Les premiers pas sur la terre Québécoise

Formation au service de l’immigration :

À votre arrivée à l’aéroport, vous allez d’abord passer à la douane et remettre votre liste de colisage.
Ensuite, il faut passer au bureau de l’immigration canadienne où vous montrerez vos visas, puis, dernière étape, le bureau de l’immigration québécoise qui va vous proposer un premier rendez-vous au service de l’immigration à Montréal ou à Québec.

Ce premier rendez-vous consiste en une journée d’informations diverses et variées sur la vie québécoise. Un délégué vous présentera en quelques grandes lignes (préparez-vous à son accent !) la situation géographique de la ville, les quartiers, les systèmes bancaire et éducatif, les transports en commun, l’emploi, le marché immobilier. Plein de bons conseils à retenir. Vous y remplirez aussi sur place un formulaire d’assurance maladie ainsi que celui pour votre numéro d’assurance sociale.
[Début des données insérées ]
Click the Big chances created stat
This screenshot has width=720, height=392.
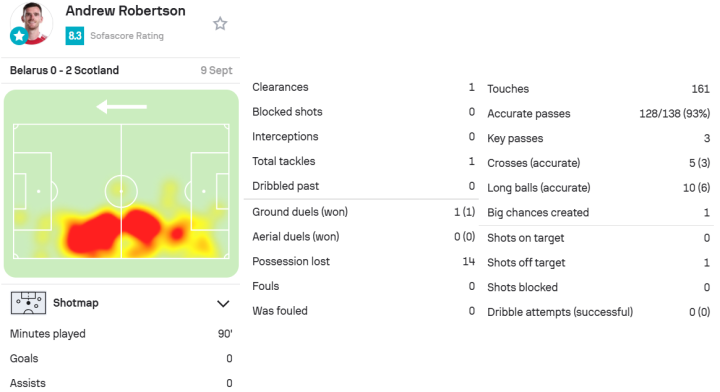(x=598, y=213)
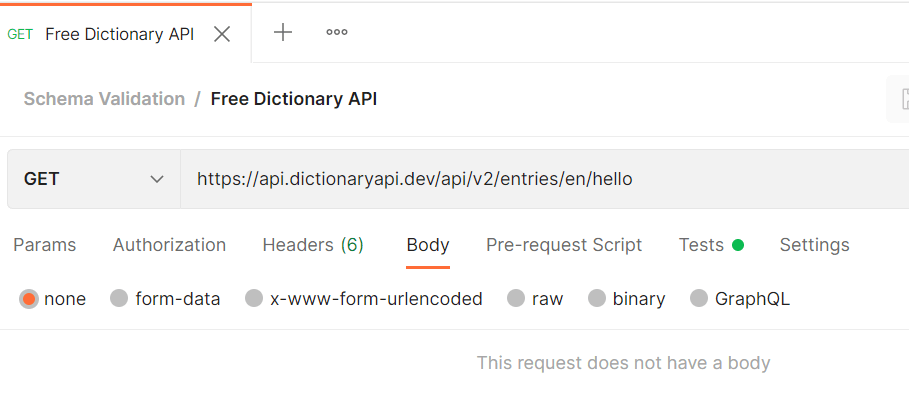The height and width of the screenshot is (410, 909).
Task: Switch to the Params tab
Action: pos(44,245)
Essayez de lier connaissance avec d’autres immigrants, il est toujours bon de pouvoir partager son expérience, de s’échanger des trucs, surtout qu’au début, il n’est pas évident de rencontrer du monde !

À l’issue de cette journée, on vous proposera une autre session d’information qui se déroulera sur une semaine. Celle-ci sera consacrée à la géographie de la province, son histoire, son économie, et surtout les démarches et conseils dans la recherche d’un emploi.

Recherche d’appartement :

Si vous êtes chez des amis, n’hésitez pas à leur demander conseil pour choisir un quartier, ou même, s’ils en ont la possibilité, de vous faire visiter en voiture les coins sympas.
Nous vous conseillons sinon de sillonner les quartiers que vous aurez sélectionnés à pied ou à vélo (possibilité d’en louer) si vous êtes plus chanceux !
La plupart des apparts à louer sont signalés par une pancarte. Consultez aussi les journaux tels que la Presse, le Journal de Montréal, le Soleil, le journal de Québec ainsi que les gratuits (Voir, Hour, etc.).

Comprendre une petite annonce : un logement 4-1/2 = 1 chambre fermée, 1 cuisine (toujours ouverte), 1 double salon, 1 salle de bain (=le demi). Méfiez-vous, certains annonceurs font passer leur 4-1/2 pour des 5-1/2 en comptant une partie du salon pour une chambre !!! Faites-vous donc bien préciser si les chambres sont fermées !

Le terme entrées lav-séch = arrivées d’eau prévues pour la laveuse (=lave-linge) et sécheuse (=sèche-linge) ; plancher de bois franc = parquet ; tapis = moquette…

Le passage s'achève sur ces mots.